Disposer d'une bonne vision de ses droits permet de partir au bon moment et avec la meilleure pension possible.
Autre erreur: un employeur manque
Le RIS doit lister tous les boulots, même les plus petits! Car un seul job étudiant passé à la trappe, et ce peut être plusieurs trimestres de perdus.
"La validation d’un trimestre ne se fait pas en fonction du temps travaillé, mais de la rémunération perçue", rappelle Dominique Prévert.
Des expériences plus longues peuvent aussi manquer. Il arrive que l’employeur de l’époque n’ait pas réglé les cotisations dues.
Dans ce cas-là, il faut absolument récupérer ses bulletins de paie pour faire preuve de sa bonne foi, les caisses étant indulgentes.
Corrections tardives
Troisième erreur: des trimestres oubliés. Le service militaire fait partie des omissions courantes alors qu’il permet de valider un trimestre tous les 90 jours passés sous les drapeaux (dans la limite de quatre par an).
Attention aussi aux périodes de chômage indemnisé, qui octroient un trimestre tous les 50 jours. "Au chômage, on engrange aussi des points dans les régimes complémentaires sur la base de son salaire de référence", alerte Dominique Prévert.
Enfin, à garder en tête, les huit trimestres par enfant octroyés aux femmes pour leur éducation ne figurent jamais sur les relevés avant 55 ans.
Dernière erreur courante: l’oubli des années travaillées hors de France
Méfiance en effet pour les carrières à l’étranger relevant du droit local: lorsque le pays a signé une convention bilatérale de sécurité sociale avec la France, des trimestres peuvent être pris en compte.
Une fois ce travail minutieux mené à bien, les corrections doivent être réclamées.

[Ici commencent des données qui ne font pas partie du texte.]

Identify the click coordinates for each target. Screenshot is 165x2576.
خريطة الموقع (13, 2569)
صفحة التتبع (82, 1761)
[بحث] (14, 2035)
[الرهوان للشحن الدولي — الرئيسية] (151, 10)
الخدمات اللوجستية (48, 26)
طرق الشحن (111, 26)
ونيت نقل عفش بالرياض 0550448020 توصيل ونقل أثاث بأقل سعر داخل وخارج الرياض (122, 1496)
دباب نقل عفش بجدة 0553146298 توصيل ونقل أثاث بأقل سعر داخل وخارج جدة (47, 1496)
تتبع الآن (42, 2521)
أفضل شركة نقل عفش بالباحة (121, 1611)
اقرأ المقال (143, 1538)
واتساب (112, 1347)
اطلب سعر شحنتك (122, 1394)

Un simple mail à la caisse concernée peut suffire. En tout cas dans un premier temps. Ensuite, il faudra passer à la lettre recommandée. Car les caisses, par manque de temps, rechignent souvent à traiter les erreurs avant le relevé des 55 ans.
"Mon relevé comportait plusieurs erreurs"
Joëlle Nascimento, consultante en communication et marketing
"Quand j’ai reçu mon RIS, je me suis penchée dessus car j’ai un parcours assez complexe: j’ai travaillé dans l’Education nationale, j’ai été salariée, puis j’ai monté ma société, et désormais je suis autoentrepreneuse. Déjà, le document n’est pas évident à comprendre. De plus, le nom de l’un de mes premiers employeurs n’apparaissait pas. J’ai donc contacté les caisses de retraite pour poser mes questions. Sans succès. J’ai donc fait appel aux services de Sapiendo. Résultat, mon relevé comportait des erreurs : les trimestres et les salaires de mon expérience dans l’Education nationale étaient mentionnés pour le régime de base, mais la complémentaire avait été omise. J’ai aussi appris que les huit trimestres pour enfant n’étaient pas indiqués. Enfin, l’un de mes ex-employeurs était manquant. J’ai dû fouiller dans de vieux cartons pour retrouver mes feuilles de paie de l’époque, et j’ai bien fait, car cela représente deux années et demi de cotisations!"